Flourless German Pancake



  • Flourless German Pancake

    Ingredients:
    1/2 bag of original pork rinds, ground up in the blender
    8 eggs
    1 cup whipping cream
    1 tsp vanilla

    Directions:
    Preheat oven to 425 degrees F.
    Grind your pork rinds in the blender. Add your eggs, whipping cream and vanilla, blend until incorporated well.
    In a 9x13 casserole dish, add 6 tablespoons butter, place the dish in the oven and melt the butter.
    Once the butter is melted, pull the dish out and dump your blender batter into the dish. Bake for 20 minutes at 425.

    Slice the pancake up into whatever sized pieces you desire, top with your favorite pancake toppings and enjoy!

    ** Surprisingly this will not taste like pork. You can add cinnamon and sugar to this to make it more like French Toast. Add berries or other fruit to the blender to color and flavor the mixture.



  • @lottie Were the pork rinds salted? The ones we have in our stores here in Texas are salty and either hot or BBQ flavored. There's chile' limon also I don't think I have ever gotten unsalted. Some grocery stores sell chicharron in bags that are really fried to a crisp the other variety are the big flaky ones that you eat like chips but like I said are flavored. The chicharron's are more for flavoring Mexican dishes. My grandmother used to crush them up and add to cornbread batter it would give the cornbread a bacon flavor. I might have to get brave and try this.





  • @bigfoot The traditional ones would work. Yes, my pork rinds are slightly salted.

    I didn't realize pork rind bag sizes aren't universal. For this recipe you want about 2.5 ounces of pork rinds ground up. I simply pulse my blender a few times until the rinds are in a nice course grind.

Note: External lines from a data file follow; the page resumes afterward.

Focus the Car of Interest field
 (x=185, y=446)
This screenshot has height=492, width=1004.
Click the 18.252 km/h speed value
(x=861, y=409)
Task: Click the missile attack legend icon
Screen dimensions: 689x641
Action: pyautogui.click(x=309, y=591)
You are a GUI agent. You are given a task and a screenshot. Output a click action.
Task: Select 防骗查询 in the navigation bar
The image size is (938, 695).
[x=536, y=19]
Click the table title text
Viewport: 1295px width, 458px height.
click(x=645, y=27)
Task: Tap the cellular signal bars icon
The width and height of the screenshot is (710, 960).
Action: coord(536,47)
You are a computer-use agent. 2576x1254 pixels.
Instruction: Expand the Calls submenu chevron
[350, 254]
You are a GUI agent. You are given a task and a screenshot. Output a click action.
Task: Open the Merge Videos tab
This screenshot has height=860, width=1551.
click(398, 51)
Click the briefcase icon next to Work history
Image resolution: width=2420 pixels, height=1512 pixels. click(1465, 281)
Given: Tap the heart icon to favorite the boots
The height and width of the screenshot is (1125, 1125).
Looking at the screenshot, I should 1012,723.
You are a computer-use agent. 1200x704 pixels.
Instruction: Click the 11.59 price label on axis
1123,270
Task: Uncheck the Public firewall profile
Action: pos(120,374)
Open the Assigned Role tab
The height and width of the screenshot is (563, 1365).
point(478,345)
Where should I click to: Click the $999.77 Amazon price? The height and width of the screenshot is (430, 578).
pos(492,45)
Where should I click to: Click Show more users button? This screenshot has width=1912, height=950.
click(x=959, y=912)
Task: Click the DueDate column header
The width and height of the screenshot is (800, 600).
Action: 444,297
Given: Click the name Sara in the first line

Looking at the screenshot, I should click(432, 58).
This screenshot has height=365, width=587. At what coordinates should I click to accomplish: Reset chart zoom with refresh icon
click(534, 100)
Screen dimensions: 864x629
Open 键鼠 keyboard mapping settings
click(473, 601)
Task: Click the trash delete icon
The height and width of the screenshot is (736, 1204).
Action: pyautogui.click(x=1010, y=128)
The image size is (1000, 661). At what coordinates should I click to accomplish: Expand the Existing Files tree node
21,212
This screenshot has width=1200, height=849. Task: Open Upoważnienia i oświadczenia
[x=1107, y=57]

  • @lottie My sister and husband live in New Jersey and have only found a couple of places that sell pork skins. I sent them two big bags of them and some tortillas a couple of years ago they got a kick out of that. When I was very young my dad's friend made cracklings and rendered the lard from pig fat during one of their sausage making episodes at their ranch. We had cans of lard stacked everywhere and big bags of pork skins we tried to freeze. For some strange reason I think they put slices of apples in the big pot when they were cooking the fat down. I was pretty young and shot my first deer on that mans place maybe twelve years old.



  • @bigfoot I have pig fat to render to lard, I'm looking forward to the cracklings. I also have beef fat to render into tallow. I use whipped tallow for lotion and chapstick. Best stuff ever!

    I've never heard of apples being used when rendering, perhaps it was to tame down the pig taste or provide a buffer to prevent burning. A bit of water in the pot is encouraged to prevent burning.